### WHAT IS ASKED
Repeat the lines of this material word for word, starting at the line that contains "Image resolution: width=1024" and ending at the line that contains "Click the Reno".

:: AVAILABLE DATA

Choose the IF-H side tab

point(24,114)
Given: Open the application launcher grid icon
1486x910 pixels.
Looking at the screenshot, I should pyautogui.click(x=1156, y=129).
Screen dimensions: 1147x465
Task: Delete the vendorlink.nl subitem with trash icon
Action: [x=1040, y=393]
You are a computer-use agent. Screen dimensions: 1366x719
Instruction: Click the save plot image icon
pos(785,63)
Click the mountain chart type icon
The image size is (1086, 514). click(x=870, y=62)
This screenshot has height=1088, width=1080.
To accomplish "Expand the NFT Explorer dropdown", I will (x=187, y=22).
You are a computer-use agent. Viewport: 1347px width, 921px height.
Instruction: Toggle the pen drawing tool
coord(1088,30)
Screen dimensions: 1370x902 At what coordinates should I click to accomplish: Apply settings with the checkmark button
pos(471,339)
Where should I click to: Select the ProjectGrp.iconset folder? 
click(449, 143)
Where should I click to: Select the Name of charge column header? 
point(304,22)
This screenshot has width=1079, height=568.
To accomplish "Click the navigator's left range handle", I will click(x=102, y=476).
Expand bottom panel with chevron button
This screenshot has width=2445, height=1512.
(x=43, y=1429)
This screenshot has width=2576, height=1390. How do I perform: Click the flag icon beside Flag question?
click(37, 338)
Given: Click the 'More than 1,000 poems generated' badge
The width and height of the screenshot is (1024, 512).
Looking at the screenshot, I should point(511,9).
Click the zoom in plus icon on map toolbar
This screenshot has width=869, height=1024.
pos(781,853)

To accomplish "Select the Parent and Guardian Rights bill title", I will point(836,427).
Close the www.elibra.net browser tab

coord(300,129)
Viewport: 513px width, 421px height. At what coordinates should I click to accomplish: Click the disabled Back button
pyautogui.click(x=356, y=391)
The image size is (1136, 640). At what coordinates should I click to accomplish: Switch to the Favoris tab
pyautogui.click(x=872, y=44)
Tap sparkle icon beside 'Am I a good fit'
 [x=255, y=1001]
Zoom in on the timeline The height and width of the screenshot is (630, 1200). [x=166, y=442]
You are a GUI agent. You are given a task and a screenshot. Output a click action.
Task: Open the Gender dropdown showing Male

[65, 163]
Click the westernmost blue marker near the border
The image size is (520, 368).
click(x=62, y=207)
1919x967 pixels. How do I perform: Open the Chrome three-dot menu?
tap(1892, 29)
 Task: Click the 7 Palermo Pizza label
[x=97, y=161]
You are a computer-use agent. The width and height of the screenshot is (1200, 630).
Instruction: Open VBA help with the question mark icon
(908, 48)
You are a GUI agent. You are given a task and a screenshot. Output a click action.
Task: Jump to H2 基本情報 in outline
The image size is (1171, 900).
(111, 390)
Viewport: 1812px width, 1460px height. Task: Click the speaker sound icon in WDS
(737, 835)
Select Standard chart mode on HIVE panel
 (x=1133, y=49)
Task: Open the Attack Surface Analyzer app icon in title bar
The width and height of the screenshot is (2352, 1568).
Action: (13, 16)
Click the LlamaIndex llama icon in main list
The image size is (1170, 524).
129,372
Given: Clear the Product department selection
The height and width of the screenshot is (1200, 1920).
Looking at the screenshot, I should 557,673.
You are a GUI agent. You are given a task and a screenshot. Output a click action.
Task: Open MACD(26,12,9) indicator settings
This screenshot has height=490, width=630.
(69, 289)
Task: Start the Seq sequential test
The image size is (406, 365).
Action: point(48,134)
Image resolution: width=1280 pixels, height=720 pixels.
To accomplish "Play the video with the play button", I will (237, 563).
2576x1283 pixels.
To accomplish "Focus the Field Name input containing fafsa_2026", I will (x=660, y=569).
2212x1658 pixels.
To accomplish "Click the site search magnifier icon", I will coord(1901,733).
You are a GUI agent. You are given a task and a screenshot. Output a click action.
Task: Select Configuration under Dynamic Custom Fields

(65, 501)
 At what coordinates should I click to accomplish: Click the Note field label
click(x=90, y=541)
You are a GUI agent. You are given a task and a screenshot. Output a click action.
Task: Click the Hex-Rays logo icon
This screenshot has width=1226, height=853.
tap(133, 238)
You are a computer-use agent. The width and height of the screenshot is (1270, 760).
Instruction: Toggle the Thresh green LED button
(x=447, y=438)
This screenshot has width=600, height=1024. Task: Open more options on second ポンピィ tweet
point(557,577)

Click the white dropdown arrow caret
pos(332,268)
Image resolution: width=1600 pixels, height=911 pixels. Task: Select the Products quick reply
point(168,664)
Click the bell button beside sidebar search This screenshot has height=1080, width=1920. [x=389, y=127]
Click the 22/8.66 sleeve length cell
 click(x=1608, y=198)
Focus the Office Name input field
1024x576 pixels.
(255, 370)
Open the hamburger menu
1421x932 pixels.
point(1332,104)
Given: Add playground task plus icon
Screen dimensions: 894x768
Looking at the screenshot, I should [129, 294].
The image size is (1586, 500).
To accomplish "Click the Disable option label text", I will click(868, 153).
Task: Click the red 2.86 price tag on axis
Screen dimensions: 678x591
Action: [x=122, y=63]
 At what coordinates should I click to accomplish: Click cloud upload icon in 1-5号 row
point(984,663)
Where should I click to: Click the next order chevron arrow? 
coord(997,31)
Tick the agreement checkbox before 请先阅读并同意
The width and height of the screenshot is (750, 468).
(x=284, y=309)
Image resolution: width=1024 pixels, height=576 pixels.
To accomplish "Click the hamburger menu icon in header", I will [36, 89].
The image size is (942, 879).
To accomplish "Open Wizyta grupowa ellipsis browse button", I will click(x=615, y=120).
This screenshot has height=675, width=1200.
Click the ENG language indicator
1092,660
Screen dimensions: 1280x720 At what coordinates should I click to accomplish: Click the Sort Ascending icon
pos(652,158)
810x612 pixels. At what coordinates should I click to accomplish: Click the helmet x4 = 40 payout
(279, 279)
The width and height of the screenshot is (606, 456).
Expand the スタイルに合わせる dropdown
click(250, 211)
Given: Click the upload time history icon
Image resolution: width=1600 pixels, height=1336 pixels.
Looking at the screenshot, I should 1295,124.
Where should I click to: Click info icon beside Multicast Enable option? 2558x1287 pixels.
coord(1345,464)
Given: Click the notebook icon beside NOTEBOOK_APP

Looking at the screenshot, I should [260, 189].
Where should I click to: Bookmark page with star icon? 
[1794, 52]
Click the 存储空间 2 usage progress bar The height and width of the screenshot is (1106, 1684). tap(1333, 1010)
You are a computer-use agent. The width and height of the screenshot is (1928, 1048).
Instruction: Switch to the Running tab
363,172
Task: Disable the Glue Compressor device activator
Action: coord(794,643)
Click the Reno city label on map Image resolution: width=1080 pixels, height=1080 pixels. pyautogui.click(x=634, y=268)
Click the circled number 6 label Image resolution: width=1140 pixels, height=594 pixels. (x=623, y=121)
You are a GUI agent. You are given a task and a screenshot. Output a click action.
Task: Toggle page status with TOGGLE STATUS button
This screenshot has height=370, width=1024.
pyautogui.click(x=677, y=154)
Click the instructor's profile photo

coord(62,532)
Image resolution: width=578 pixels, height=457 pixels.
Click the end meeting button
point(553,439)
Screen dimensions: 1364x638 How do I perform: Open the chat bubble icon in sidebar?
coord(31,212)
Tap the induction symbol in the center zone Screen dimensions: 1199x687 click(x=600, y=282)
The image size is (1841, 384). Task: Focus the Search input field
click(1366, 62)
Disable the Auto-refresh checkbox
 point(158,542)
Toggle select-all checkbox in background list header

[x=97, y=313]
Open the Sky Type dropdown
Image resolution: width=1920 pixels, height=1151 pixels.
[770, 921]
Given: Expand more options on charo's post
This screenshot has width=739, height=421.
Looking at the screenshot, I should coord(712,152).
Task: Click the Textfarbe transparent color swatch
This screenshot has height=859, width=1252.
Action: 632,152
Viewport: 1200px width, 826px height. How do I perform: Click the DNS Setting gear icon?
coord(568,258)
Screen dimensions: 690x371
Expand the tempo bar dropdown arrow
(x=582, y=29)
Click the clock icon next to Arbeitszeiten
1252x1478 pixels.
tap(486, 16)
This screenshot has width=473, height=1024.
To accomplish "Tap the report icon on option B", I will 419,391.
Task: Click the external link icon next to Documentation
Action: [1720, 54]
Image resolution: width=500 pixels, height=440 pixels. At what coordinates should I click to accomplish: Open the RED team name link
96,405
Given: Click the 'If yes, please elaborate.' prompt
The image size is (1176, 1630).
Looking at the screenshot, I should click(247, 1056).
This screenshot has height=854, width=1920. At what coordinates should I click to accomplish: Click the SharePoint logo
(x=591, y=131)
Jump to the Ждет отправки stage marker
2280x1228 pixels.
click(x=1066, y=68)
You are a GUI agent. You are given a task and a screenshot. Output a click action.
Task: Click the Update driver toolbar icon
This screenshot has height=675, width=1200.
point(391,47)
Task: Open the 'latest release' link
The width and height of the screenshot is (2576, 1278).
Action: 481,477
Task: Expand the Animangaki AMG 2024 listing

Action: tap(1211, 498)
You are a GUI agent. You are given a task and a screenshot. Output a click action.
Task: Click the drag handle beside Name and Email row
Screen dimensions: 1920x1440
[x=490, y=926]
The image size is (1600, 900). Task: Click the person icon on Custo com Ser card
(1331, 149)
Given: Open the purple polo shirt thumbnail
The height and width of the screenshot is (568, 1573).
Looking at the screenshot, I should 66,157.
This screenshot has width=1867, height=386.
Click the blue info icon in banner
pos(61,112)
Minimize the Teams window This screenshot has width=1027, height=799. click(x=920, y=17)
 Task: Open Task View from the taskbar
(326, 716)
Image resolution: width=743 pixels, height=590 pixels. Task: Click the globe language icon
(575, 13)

::::

### FINISHED ANSWER
Image resolution: width=1024 pixels, height=576 pixels.
To accomplish "Click the hamburger menu icon in header", I will [36, 89].
The image size is (942, 879).
To accomplish "Open Wizyta grupowa ellipsis browse button", I will click(x=615, y=120).
This screenshot has height=675, width=1200.
Click the ENG language indicator
1092,660
Screen dimensions: 1280x720 At what coordinates should I click to accomplish: Click the Sort Ascending icon
pos(652,158)
810x612 pixels. At what coordinates should I click to accomplish: Click the helmet x4 = 40 payout
(279, 279)
The width and height of the screenshot is (606, 456).
Expand the スタイルに合わせる dropdown
click(250, 211)
Given: Click the upload time history icon
Image resolution: width=1600 pixels, height=1336 pixels.
Looking at the screenshot, I should 1295,124.
Where should I click to: Click info icon beside Multicast Enable option? 2558x1287 pixels.
coord(1345,464)
Given: Click the notebook icon beside NOTEBOOK_APP

Looking at the screenshot, I should [260, 189].
Where should I click to: Bookmark page with star icon? 
[1794, 52]
Click the 存储空间 2 usage progress bar The height and width of the screenshot is (1106, 1684). tap(1333, 1010)
You are a computer-use agent. The width and height of the screenshot is (1928, 1048).
Instruction: Switch to the Running tab
363,172
Task: Disable the Glue Compressor device activator
Action: coord(794,643)
Click the Reno city label on map Image resolution: width=1080 pixels, height=1080 pixels. pyautogui.click(x=634, y=268)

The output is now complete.